The following images demonstrate a situation where the outline of a flower needs to be identified as an occurrence. In the image on the left, the sagitta tolerance was set too low, causing the algorithm to identify the outline of the petal as being the circular shape being sought. In the image on the right, the sagitta tolerance was set to an appropriate level, and the average outline of the flower was identified as an occurrence.

The model coverage for the image on the left would be roughly 50% while the coverage for the image on the right would be near 100%. Much like for the elliptical example, the contour being sought is completely within the bounds of the sagitta tolerance for the image on the right; while for the image on the left, the bounds of the sagitta tolerance encompass only one petal of the flower. The fit error for the image on the left would be much lower than that for the image on the right. This is because the returned occurrence for the image on the left corresponds strongly with the portion of the flower within the search area; while for the image on the right, the returned occurrence does correspond closely with the contour being sought, but due to the nature of the contour (not perfectly circular), there will always be a fit error.

The following images demonstrate cases where the sagitta tolerance was set to an appropriate level and where it was set to be too high. The image on the left demonstrates a case where the sagitta tolerance was set to an appropriate level and the occurrence of the circular shape was accurately detected. The image on the right demonstrates a case where the sagitta tolerance was set to an exceedingly high level. It can be seen that the upper bound of the sagitta tolerance covers the edge of an adjacent rectangle, and as such, the edge of the rectangle is misidentified as being a part of the occurrence being sought.
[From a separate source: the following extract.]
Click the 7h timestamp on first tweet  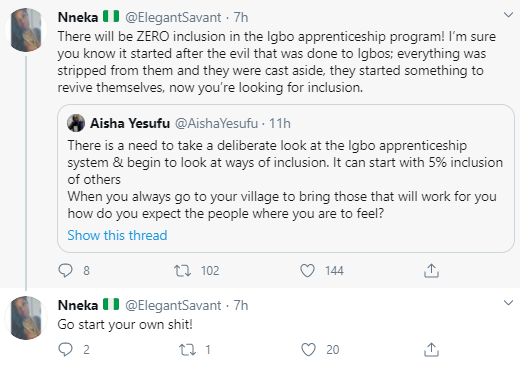tap(240, 17)
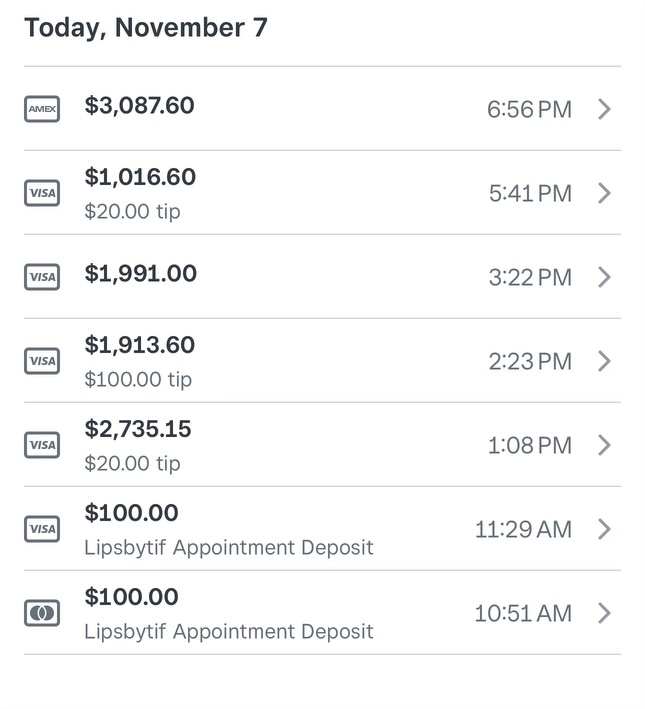This screenshot has height=709, width=645.
Task: Click the Today, November 7 header
Action: point(146,27)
Although the model coverage would be high, over 75%, in the two images above, the model coverage for the image on the right would actually be higher than that on the left. This is because the algorithm detects the edges of the rectangle as being the missing edges. There are still some edges which are missing for the model on the right (from +/- 25 o to +/- 30 o ); this means that the model coverage will never be 100%. The fit error for the image on the left would be very low since the model's active edges coincide highly with the edges of the contour being sought. In contrast, the fit error for the image on the right would be higher since the occurrence does not have as close a fit with the active edges.

Separation

You can specify the minimum amount of separation from other occurrences (of the same model) for an occurrence to be considered distinct (a match). In essence, this determines what amount of overlap by different model occurrences is possible.
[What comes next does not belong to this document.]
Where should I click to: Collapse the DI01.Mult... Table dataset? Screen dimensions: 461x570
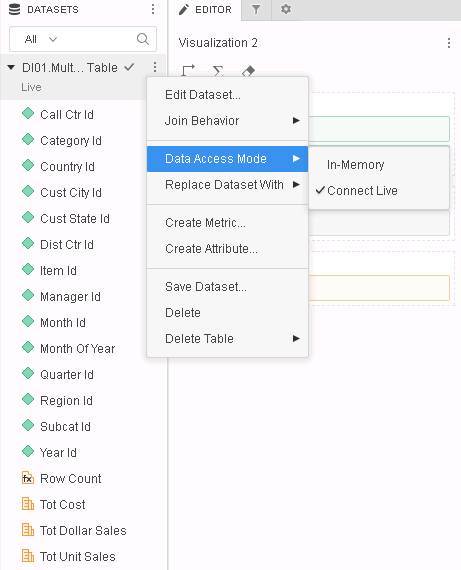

You can set the minimum separation for four criteria, which are: the X-position, Y-position, angle, and scale. These can be set for each individual model in your Model Finder context. For an occurrence to be considered distinct from another, only one of the minimum separation conditions needs to be met. For example, if the minimum separation in terms of angle is met, then the occurrence is considered distinct, regardless of the separation in position or scale. However, each of these separation criteria can be disabled (M_DISABLE) so that it is not considered when determining a valid occurrence.
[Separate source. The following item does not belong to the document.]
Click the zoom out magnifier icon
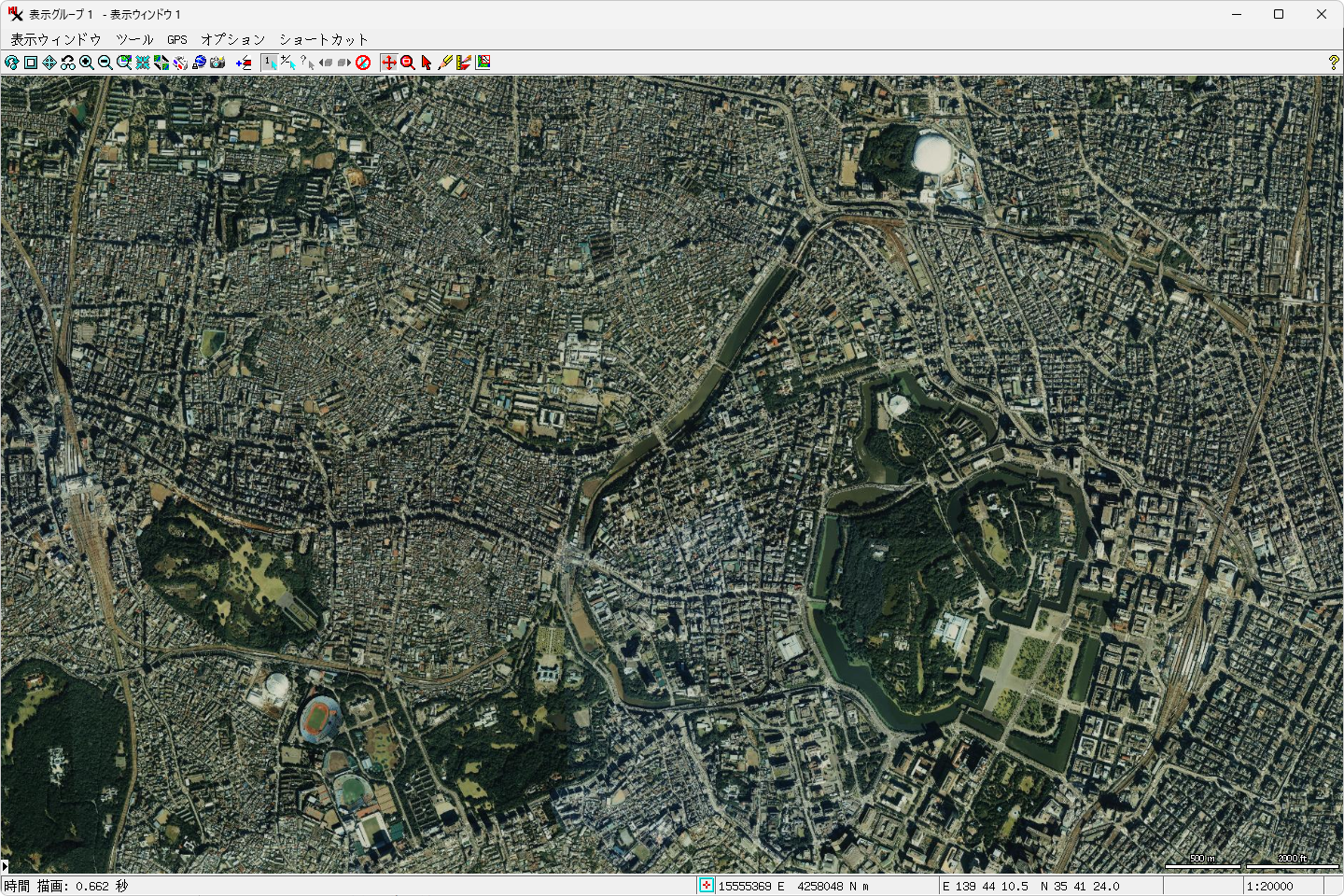 pyautogui.click(x=105, y=63)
DISTINCT OCCURRENCE = (Separation in X) OR (Separation in Y) OR (Separation in Angle) OR (Separation in Scale).

The minimum positional separation (MmodControl() with M_MIN_SEPARATION_X and M_MIN_SEPARATION_Y) determines the minimum distance between the found positions of two occurrences of the same model. This separation is specified as a percentage of the model size at the nominal scale (M_SCALE). The minimum value that you can set for M_MIN_SEPARATION_X and M_MIN_SEPARATION_Y is 0, which means that there is no minimum distance needed for occurrences to be distinct; all occurrences will be considered distinct regardless of other separation conditions. You can set very large values for M_MIN_SEPARATION_X and M_MIN_SEPARATION_Y; if they are large enough, for example, if the values are larger than the size of the image, it is equivalent to setting this separation condition to M_DISABLE since this condition will never be met. In this case, whether an occurrence is distinct or not will depend on the other separation conditions.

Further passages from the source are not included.